YOUR ASSIGNMENT » Check every line below for the word "label" and show those that hold it.

Collected data
*** Begin section ***

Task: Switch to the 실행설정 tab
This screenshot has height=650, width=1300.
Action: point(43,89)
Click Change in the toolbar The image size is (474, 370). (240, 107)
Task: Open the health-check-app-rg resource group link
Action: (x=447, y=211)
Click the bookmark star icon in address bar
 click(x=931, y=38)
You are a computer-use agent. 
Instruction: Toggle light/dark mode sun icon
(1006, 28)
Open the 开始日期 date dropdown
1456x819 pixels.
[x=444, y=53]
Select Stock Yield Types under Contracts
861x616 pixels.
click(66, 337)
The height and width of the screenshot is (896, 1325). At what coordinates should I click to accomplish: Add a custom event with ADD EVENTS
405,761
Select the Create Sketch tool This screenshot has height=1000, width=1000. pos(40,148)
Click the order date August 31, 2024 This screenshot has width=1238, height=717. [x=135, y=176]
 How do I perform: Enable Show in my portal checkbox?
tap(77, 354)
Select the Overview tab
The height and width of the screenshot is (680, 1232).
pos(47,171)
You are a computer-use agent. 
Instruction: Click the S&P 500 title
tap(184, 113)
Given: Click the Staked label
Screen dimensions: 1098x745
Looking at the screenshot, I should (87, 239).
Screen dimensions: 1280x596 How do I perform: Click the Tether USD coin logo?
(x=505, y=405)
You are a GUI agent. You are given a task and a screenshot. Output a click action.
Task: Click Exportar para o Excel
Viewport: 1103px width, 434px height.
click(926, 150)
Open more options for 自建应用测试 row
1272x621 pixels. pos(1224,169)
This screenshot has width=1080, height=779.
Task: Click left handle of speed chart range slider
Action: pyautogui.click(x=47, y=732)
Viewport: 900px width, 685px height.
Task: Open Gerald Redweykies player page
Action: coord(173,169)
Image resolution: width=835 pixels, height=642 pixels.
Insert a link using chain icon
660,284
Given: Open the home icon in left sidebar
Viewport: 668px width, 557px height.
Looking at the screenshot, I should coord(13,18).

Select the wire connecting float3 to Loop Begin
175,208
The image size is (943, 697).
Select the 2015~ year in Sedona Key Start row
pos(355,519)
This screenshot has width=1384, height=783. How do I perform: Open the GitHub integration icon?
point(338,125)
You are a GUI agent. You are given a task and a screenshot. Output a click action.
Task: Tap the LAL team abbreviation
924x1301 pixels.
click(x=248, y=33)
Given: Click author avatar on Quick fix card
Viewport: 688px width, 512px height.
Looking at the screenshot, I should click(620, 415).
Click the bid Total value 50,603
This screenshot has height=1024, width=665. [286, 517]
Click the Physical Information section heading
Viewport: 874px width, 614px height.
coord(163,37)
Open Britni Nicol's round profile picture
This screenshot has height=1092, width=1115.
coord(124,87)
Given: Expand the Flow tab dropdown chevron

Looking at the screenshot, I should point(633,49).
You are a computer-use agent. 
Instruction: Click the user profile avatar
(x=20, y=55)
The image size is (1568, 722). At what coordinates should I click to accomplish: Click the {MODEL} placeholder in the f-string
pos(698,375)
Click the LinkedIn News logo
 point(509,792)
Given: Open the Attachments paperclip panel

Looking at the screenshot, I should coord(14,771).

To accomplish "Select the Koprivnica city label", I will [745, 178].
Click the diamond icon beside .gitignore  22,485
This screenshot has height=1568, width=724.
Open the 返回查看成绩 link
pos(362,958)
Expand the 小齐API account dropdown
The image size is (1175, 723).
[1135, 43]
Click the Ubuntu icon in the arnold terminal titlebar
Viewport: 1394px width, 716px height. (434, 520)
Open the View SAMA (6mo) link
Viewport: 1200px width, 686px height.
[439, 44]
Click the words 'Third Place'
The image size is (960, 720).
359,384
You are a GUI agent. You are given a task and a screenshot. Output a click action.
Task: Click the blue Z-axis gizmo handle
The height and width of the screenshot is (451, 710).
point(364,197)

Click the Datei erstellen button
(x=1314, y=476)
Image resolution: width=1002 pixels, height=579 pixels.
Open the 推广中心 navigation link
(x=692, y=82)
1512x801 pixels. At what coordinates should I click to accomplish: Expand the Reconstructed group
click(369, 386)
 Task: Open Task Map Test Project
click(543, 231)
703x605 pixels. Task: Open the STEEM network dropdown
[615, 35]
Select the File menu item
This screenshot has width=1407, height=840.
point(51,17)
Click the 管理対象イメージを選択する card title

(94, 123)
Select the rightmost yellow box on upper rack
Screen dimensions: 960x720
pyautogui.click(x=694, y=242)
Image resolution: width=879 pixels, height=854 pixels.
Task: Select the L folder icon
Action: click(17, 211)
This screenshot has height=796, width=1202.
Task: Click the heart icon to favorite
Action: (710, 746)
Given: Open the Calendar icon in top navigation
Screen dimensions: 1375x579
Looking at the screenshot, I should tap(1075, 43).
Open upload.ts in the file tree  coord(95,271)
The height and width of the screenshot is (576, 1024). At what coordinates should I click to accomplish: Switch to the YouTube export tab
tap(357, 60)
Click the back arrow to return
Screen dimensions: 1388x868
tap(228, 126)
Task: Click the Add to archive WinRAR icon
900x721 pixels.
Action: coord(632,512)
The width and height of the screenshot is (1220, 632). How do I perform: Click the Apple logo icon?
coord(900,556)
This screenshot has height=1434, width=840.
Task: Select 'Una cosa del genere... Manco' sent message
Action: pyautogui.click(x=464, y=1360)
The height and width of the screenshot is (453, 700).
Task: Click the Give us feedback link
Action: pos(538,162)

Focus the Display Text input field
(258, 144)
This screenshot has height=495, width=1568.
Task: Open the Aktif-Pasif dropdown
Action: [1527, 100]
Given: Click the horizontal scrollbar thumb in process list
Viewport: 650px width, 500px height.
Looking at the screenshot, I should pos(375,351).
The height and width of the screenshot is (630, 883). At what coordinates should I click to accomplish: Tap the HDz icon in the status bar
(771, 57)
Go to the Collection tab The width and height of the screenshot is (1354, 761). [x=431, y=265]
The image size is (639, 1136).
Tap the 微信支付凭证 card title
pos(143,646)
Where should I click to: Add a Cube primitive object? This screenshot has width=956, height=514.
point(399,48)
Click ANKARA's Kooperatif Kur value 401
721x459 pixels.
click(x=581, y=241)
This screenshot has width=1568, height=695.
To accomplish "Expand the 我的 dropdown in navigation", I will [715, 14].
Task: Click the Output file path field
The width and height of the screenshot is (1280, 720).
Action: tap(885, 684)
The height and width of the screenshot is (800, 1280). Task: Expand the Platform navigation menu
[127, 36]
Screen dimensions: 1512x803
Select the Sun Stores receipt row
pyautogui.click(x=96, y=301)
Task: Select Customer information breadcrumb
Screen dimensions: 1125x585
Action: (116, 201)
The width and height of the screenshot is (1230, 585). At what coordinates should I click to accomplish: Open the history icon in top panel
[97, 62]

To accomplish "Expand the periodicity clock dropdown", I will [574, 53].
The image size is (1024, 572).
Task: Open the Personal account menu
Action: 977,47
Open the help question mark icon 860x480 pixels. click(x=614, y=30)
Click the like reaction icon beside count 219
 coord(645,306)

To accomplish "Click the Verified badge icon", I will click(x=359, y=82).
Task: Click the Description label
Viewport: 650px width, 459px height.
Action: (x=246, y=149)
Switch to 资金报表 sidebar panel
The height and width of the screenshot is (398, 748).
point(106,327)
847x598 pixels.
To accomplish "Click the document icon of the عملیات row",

*** End section ***

TASK RESPONSE »
Given: Click the Staked label
To accomplish "Select the Koprivnica city label", I will [745, 178].
Task: Click the Description label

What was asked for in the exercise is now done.